Geest in Line for Portsmouth Return
Eastern Caribbean shipping firm Geest Line is returning to Portsmouth two years after relocating to Dover.
The company moved its cargo handling operation to the Kent port due to scheduling difficulties at Portsmouth, which have now been resolved.
Geest Line’s headquarters and its 32 staff remained in Hampshire and bosses say it makes logistical and business sense to return.
The company has been an exclusively Europe-to-Caribbean freight operator for more than 60 years, with weekly westbound sailings from the south of England and more recently the Netherlands.
Its fleet handles all kinds of general cargo from tiny perishables to large project machinery, both container and breakbulk, returning from the Caribbean with fruit, mainly bananas, for the UK and European markets.

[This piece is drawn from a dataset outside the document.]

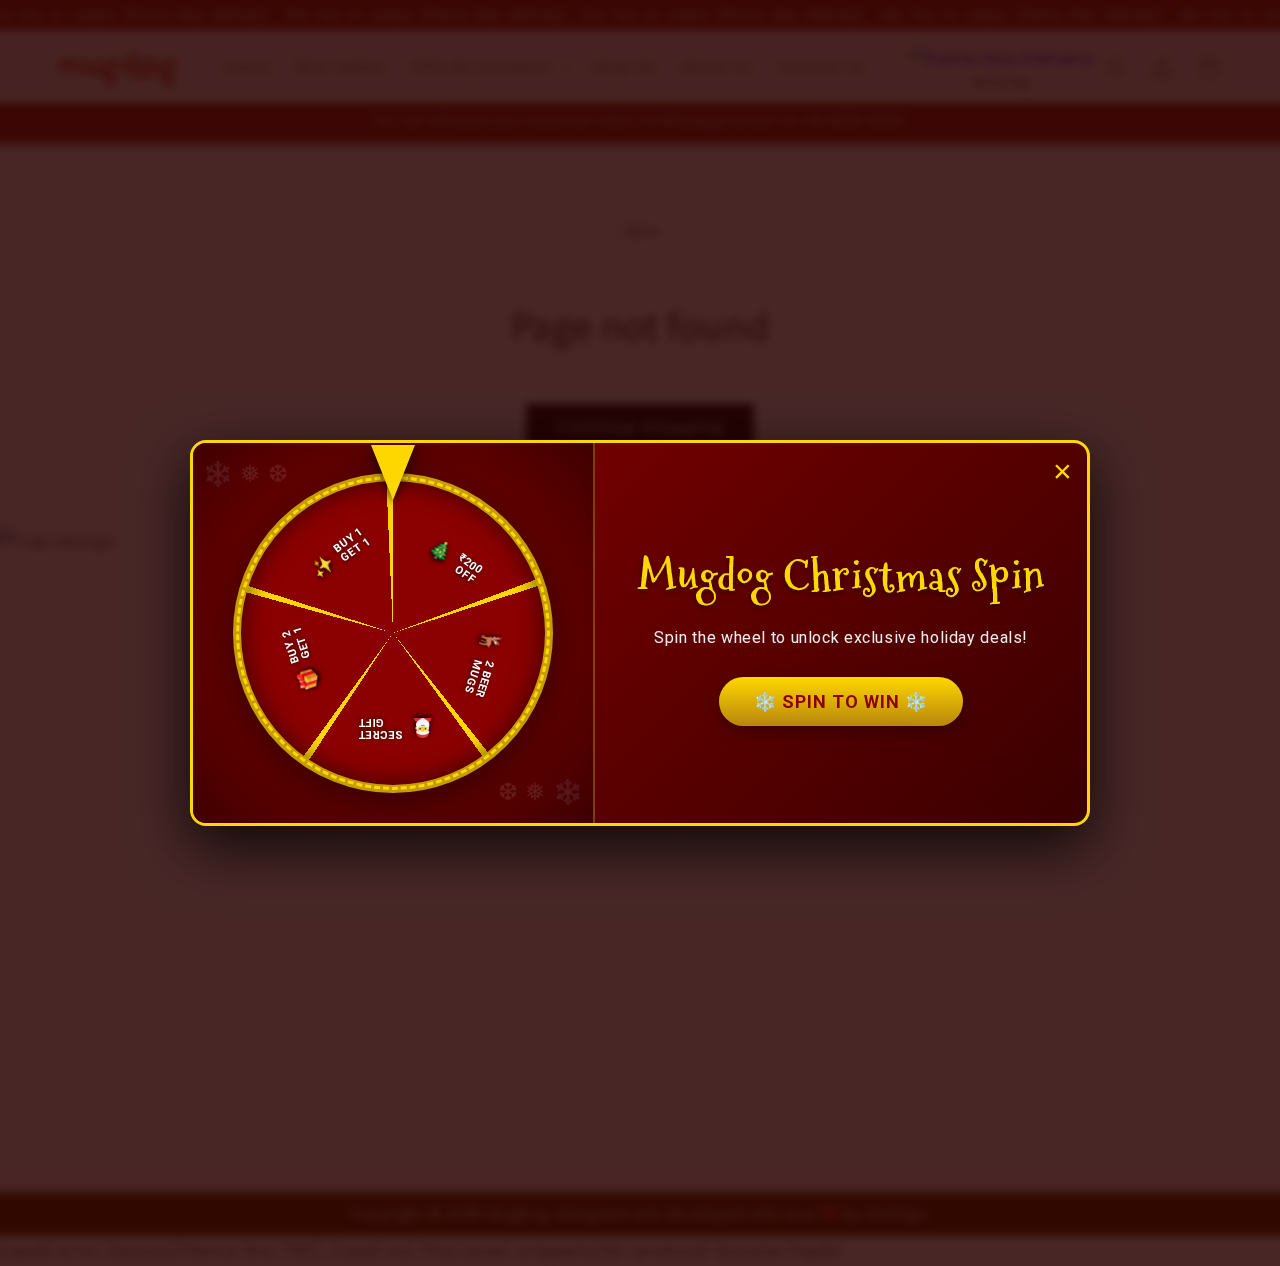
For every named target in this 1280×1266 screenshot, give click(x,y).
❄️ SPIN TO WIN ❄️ (841, 701)
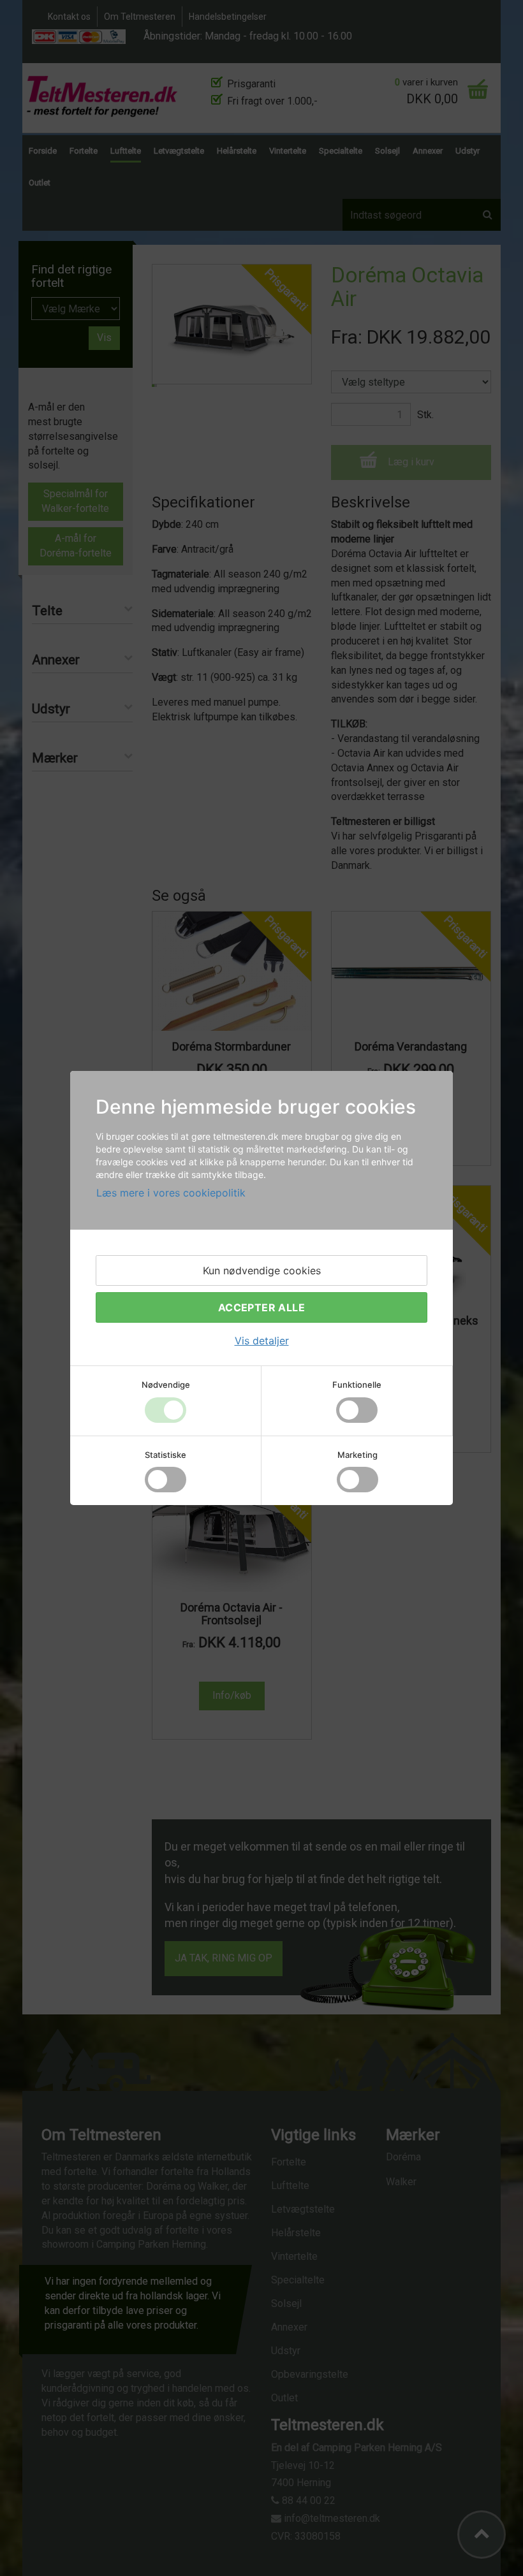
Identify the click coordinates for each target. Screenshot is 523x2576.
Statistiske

Managing director, Capt Peter Dixon, said: “We left Portsmouth because of scheduling difficulties when we replaced our fleet with five larger and newer ships, increasing our capacity by 40 per cent.
“The port at Dover was able to accommodate us and enabled our business to continue and grow.
“But changes at Portsmouth mean it can now handle our larger and modified service and it makes sense to return.
“It has nothing to do with Brexit, but is simply a business decision and we intend to welcome our ships back to Portsmouth from January – two years after we left.
“We’re grateful to the port and people of Dover and look forward to re-engaging with the port and people of Portsmouth.”
Portico is Portsmouth’s international cargo operator, a council-owned business which strengthens the city’s global trade position.
It’s located within Portsmouth International Port, the closest south coast port to main shipping channels.